今週(6月3~7日)の東京株式市場は、日経平均株価が週間で283円52銭上昇し(率にして1.4%の上昇)、2万884円71銭で取引を終えました。実に、5週ぶりの上昇です。
週前半の3日(月)は、前週末比190円安となり、前週から4日続落となりました。米国と各国の貿易摩擦激化への懸念、円高・ドル安の進行などが嫌気され、2月8日以来、ほぼ4カ月ぶりの安値をつけました。
続く4日(火)も前日比2円安と小幅ながら5日続落。しかし、5日(水)は6日ぶりに反発し、367円の大幅高となりました。米連邦準備理事会(FRB)のパウエル議長が利下げを示唆したことで、米株式相場が大幅に反発したことを好感しました。

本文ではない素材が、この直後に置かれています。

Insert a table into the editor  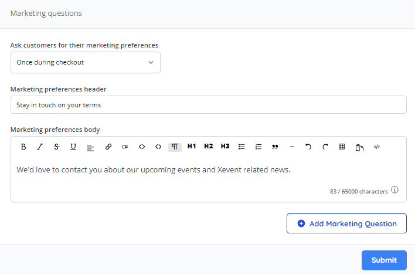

6日(木)は2円安と小反落しましたが、7日(金)はNYダウが4日続伸したことを受け、110円高と反発しました。
7日の日本時間夜に発表された米国の5月の雇用統計は、失業率が3.6%と事前予想と同水準でしたが、非農業部門雇用者数は前月比7.5万人増となり、事前予想(18.5万人)を大きく下回りました。製造業ばかりでなく、非製造業の伸び悩みも目立ったことから、米国の利下げ観測は一段と強まり、7日のNYダウは前日比263ドル高となり、一時1カ月ぶりに2万6000ドルを上回りました。週間では1168ドル上昇し、週間ベースでは、19年に入り最大の上げ幅となりました。
米連邦公開市場委員会(FOMC)は、6月18~19日、7月30~31日に予定されていますが、市場では、FRBが7月に利下げに動くとの見方が浮上しています。欧州中央銀行(ECB)も6日に開催した政策理事会で、政策金利の引き上げ時期を19年末から20年年央に先送りしました。
新興国でも、5月にフィリピン、マレーシア、NZが利下げに踏み切り、6月に入ってからも、豪州、インドが相次いで利下げを実施しました。日銀も、マイナス金利の深掘り、上場投資信託(ETF)の買い入れ増額などの追加緩和に動くとの見方が出ています。
金利の低下局面で買われやすいのが、PER(株価収益率)が相対的に高めのハイテク株です。投資家のリスク回避姿勢が弱まり、ドル円相場が円安基調に戻ることも想定され、当面は5月に売り込まれた輸出関連株が戻ることも考えられます。